Lots of suppliers and leaders in AI talk of ‘coproduction’ and ‘person in the loop’ but very few take the time to engage like we did. We are all reaping the benefits of this from the social worker who feels more reassured about their future to the Head of Service needing to understand how we can make technology tools better for our teams and the innovators seeking pilot partnerships and volunteers.
But, we didn’t know about this success before it came. Coproduction usually happens in small groups on small pilots. We chose to coproduce a cultural change around the AI agenda! This was not a tried and tested approach. We got very creative, and we backed ourselves to deliver the right outcomes against a very real problem. We were driven by feelings of anxiety and knowledge gaps that were permeating our organisation and we worked as a very small team to deliver a very big and lasting output.
We challenged the idea that AI is about technology and made it all about people. We challenged the idea that AI is complicated or scary and made it simple to understand and exciting.
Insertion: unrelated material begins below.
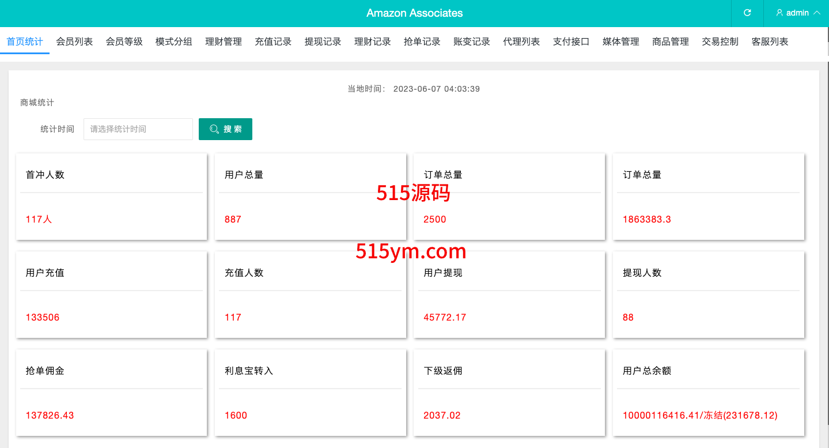
Task: Select the 账变记录 tab
Action: (472, 42)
We challenged the idea that social care officers don’t have the time to engage with new subjects or learning opportunities and brought them together to share and learn. We also challenged the idea that we work separately with Adult and Children services, and we held one day across both services as well as partners from other councils, health and national programmes. Doing this with our workforce empowers them to be an integral part of the conversation, demonstrating their value to the wider network but also reflecting it back to them as well. Proving that together we are stronger and by combining our skills and experiences across all disciplines our impact is unstoppable
What are the key learning points?
The approach is entirely replicable, and we are in the process of advising others how to do this for their own councils. What is great is that it can be replicated as is but it is also scalable to need. For example, we are planning smaller sessions with the same format for single service areas but equally the approach could be scaled up to work across the whole organisation.
Some key learning points are:
The key to AI is assurance, reassurance, and action. Assurance comes from shared agreed policies, process and frameworks. Reassurance involves a holistic impact measurement, permission from the top, upskilling, storytelling, and transparency to demystify AI. Action comes from finding those valuable user cases, where do people want us to point AI? The discovery day approach addresses all three strands in one go, enabling real change and paving the way for a successful future.
If you invite them, they will come! People want to learn about AI and putting the emphasis on social care (their expertise) not the technology means people felt ready and willing to engage. We also found that by leaning on our existing networks, across the organisation and nationally, gave a real credibility to the event and ensured a fantastic turnout.
You can talk about AI all day without getting technical. Too often AI conversations alienate people as we try to explain LLMs, Foundation models, GenAI…. But actually, just like we don’t learn to drive by building an engine we don’t need to learn about AI by training a bot! We talked about what AI can do and how it can and should work, as well as what it is bad at. It was much more hearts and minds than nuts and bolts but that was the right thing to do. Enthusiasm breeds enthusiasm – wanting to get this right and being genuinely passionate about how it can help and improve things is infectious. Having a day to talk and learn and share this passion was a veritable breeding ground and the whole room was abuzz with enthusiasm.
Additional Comments
We would love to share this work across the I network; it is something that we are very proud of here at North Yorkshire Council and feel others can get value from too. An award would be great both in recognition of this work (did I mention how proud we were?!) but also a way to share to a wider audience.